Una strategia di attacco fondata sull’innovazione e sull’inserimento di nuove competenze, con il supporto dell’intelligenza artificiale, per salvare una delle ultime filiere complete del fashion globale, quella italiana, che pur avendo perso il 2,4% del giro d’affari nel 2025, per un totale di 58,4 miliardi di ricavi sommando abbigliamento e settore tessile, conserva la propria leadership nell’alto di gamma. Questo è il messaggio lanciato nel corso dell’assemblea generale di Confindustria moda, l’associazione che raggruppa i settori del tessile e dell’abbigliamento e che rappresenta, per valore generato, la quota maggioritaria degli 87,4 miliardi generati nel corso dell’ultimo anno dall’intero comparto moda.

Un fatturato complessivo che sembra destinato a scendere ulteriormente al termine di un 2026 condizionato da troppi fattori negativi e da mercati che stentano a ripartire, a cominciare da quello cinese che, come ha ricordato nella sua relazione il presidente dell’associazione, Luca Sburlati: «Ha scelto di sostenere i propri marchi e contemporaneamente ha lanciato un attacco rapidissimo al nostro sistema industriale, individuando il vulnus nei piccoli pacchi. Dobbiamo essere compatti, perché se non risponderemo come una filiera unita, in cinque anni potremmo assistere a un mondo totalmente cambiato negli usi e nei costumi». Una delle ultime filiere verticali del Paese, la seconda per fatturato estero dopo la meccatronica, affila dunque le armi per riprendere quota dopo tre anni di crisi ed è consapevole che gli scenari attuali sono completamente diversi da quelli pre-Covid. Per questo il tessile-abbigliamento si è auto-imposto un modello di sviluppo fondato sugli investimenti in innovazione e capitale umano, sul rafforzamento della competitività europea e sulla costituzione del sistema moda del prossimo decennio. Sburlati ha elencato in assemblea le cinque rotte da seguire nei prossimi anni: si parte dalla tutela dell’ecosistema industriale e della filiera produttiva, proseguendo con gli investimenti in innovazione, digitalizzazione, intelligenza artificiale e sostenibilità competitiva. E poi la politica europea come garante della reciprocità delle regole, partendo dal contrasto alla concorrenza sleale dell’ultra fast fashion che da ieri si basa anche sulla tassa di 3 euro per ciascun pacco importato e del valore inferiore ai 150 euro.

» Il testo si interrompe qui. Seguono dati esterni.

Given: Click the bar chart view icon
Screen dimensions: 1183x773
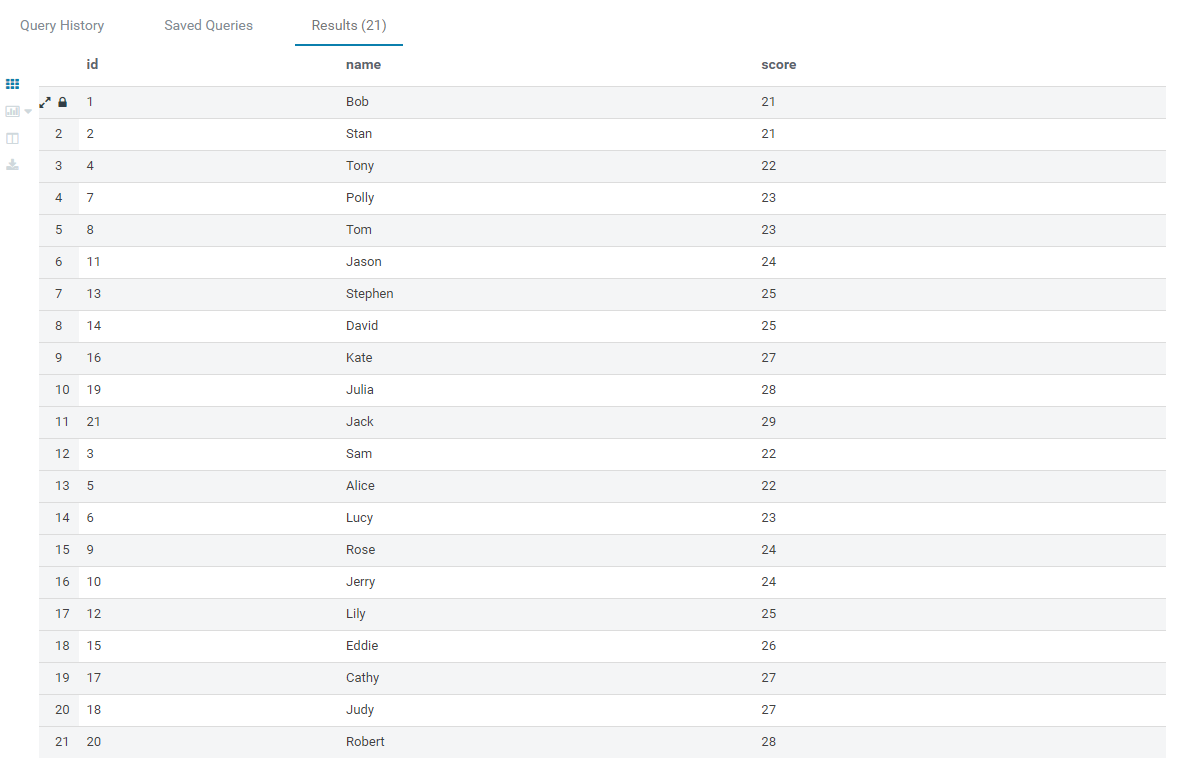Looking at the screenshot, I should (12, 111).
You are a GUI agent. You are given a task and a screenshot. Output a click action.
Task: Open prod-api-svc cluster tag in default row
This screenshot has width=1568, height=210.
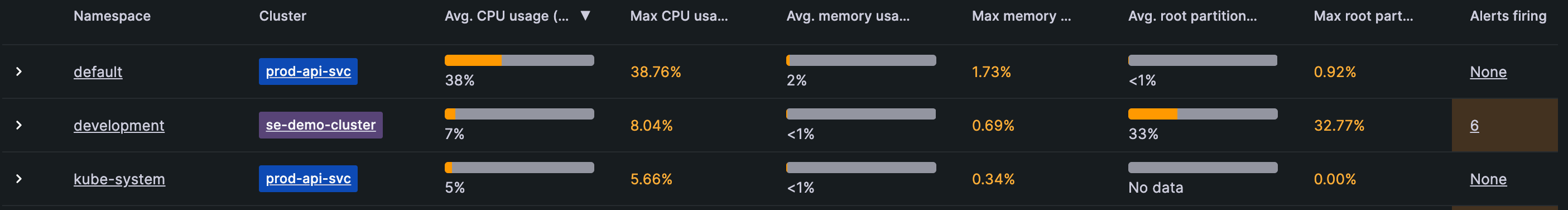click(x=308, y=71)
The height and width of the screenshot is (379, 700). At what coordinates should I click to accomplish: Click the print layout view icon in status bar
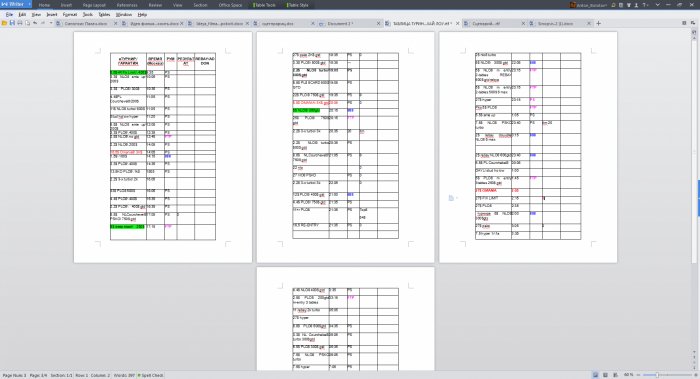pos(596,375)
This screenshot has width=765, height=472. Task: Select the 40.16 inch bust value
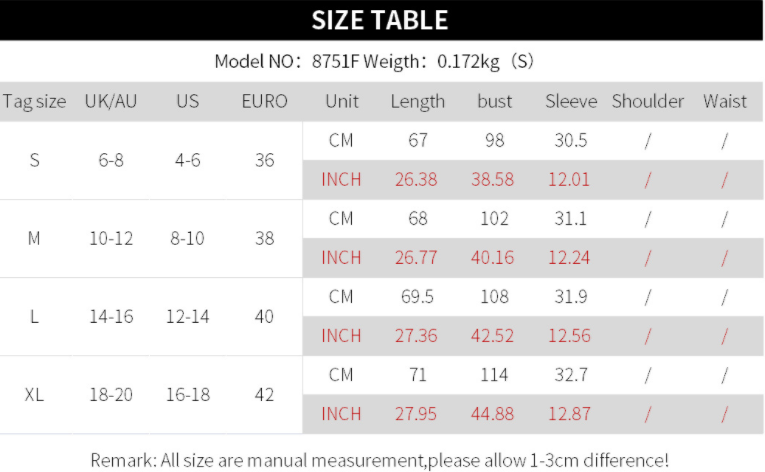pos(494,258)
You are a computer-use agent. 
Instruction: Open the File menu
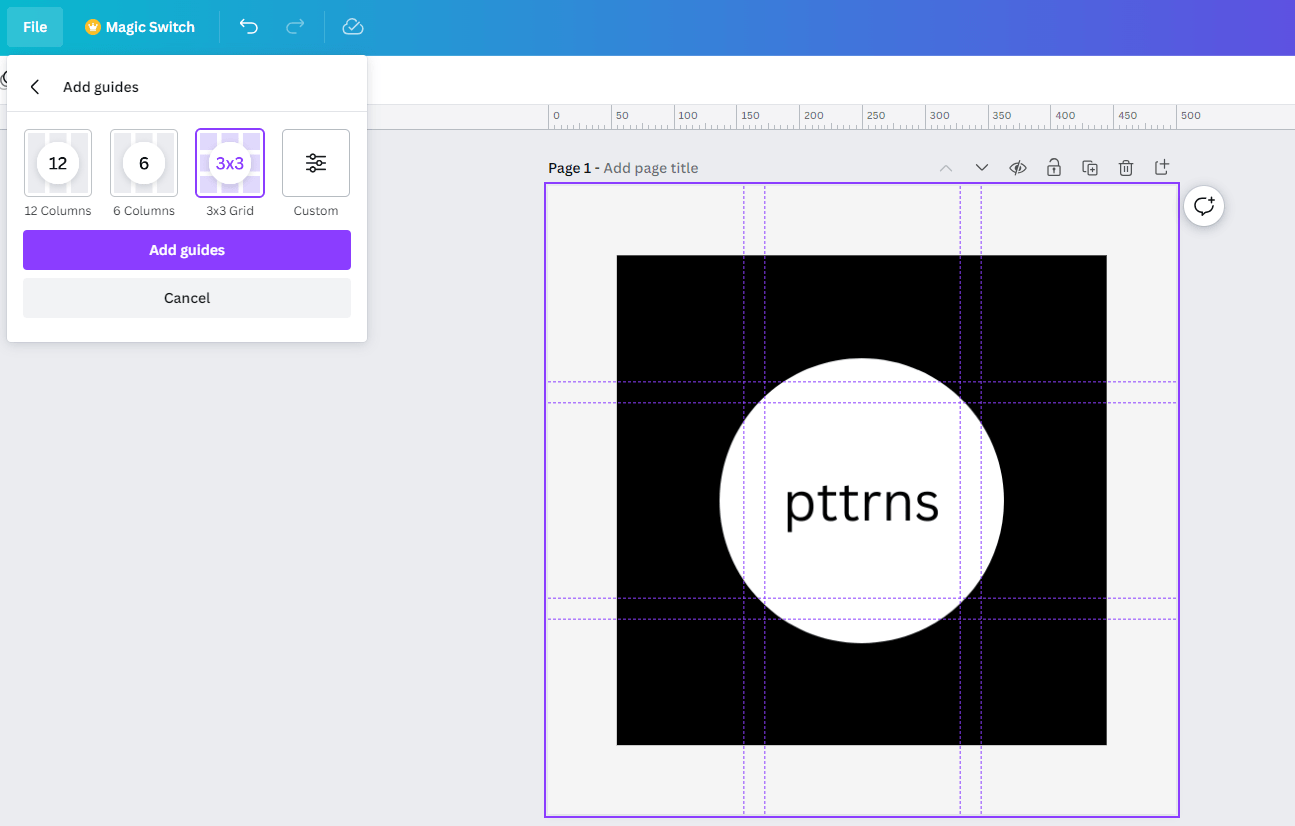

Infine, c’è la rotta della ricostruzione del capitale umano attraverso formazione, attrattività e ricambio generazionale, e c’è il piano strategico delineato fino al 2035. Il tema dell’AI è centrale e in assemblea è stato annunciato l’avvio del progetto strategico dedicato e sviluppato in collaborazione con AI4I, Politecnico di Torino e Fondirigenti, che punta a costruire un modello condiviso di adozione dell’intelligenza artificiale per l’intera filiera tessile, moda e per il sempre più strategico comparto del tessile tecnico, attraverso lo sviluppo di casi applicativi concreti, la sperimentazione in aziende pilota e un programma di formazione manageriale e tecnica. Nella sua relazione, il presidente Sburlati ha ricordato i fattori che limitano la competitività italiana, come il carico dei costi energetici superiore dal 40 al 70% rispetto ai competitor. Ha sottolineato la mancata approvazione di una tassa italiana di 2 euro sui pacchi di importazione, che si sarebbe aggiunta a quella decisa dall’Europa. Ha ricordato, definendola inaccettabile, la mancata entrata in vigore dell’Epr tessile con conseguente obbligo di raccolta differenziata dei capi a fine vita, che sarebbe dovuto partire a marzo. «Porterebbe fatturato alle aziende, creazione di posti di lavoro e un innesto di materie prime di recupero. Intanto i nostri consorzi, già costituiti, sono fermi». Sulla formazione professionale, ha ricordato l’accordo recentemente siglato con l’ordine degli ingeneri aggiungendo: «Nel settore moda serviranno sempre più professionalità esterne, perché la tecnologia permea le nostre imprese». (riproduzione riservata)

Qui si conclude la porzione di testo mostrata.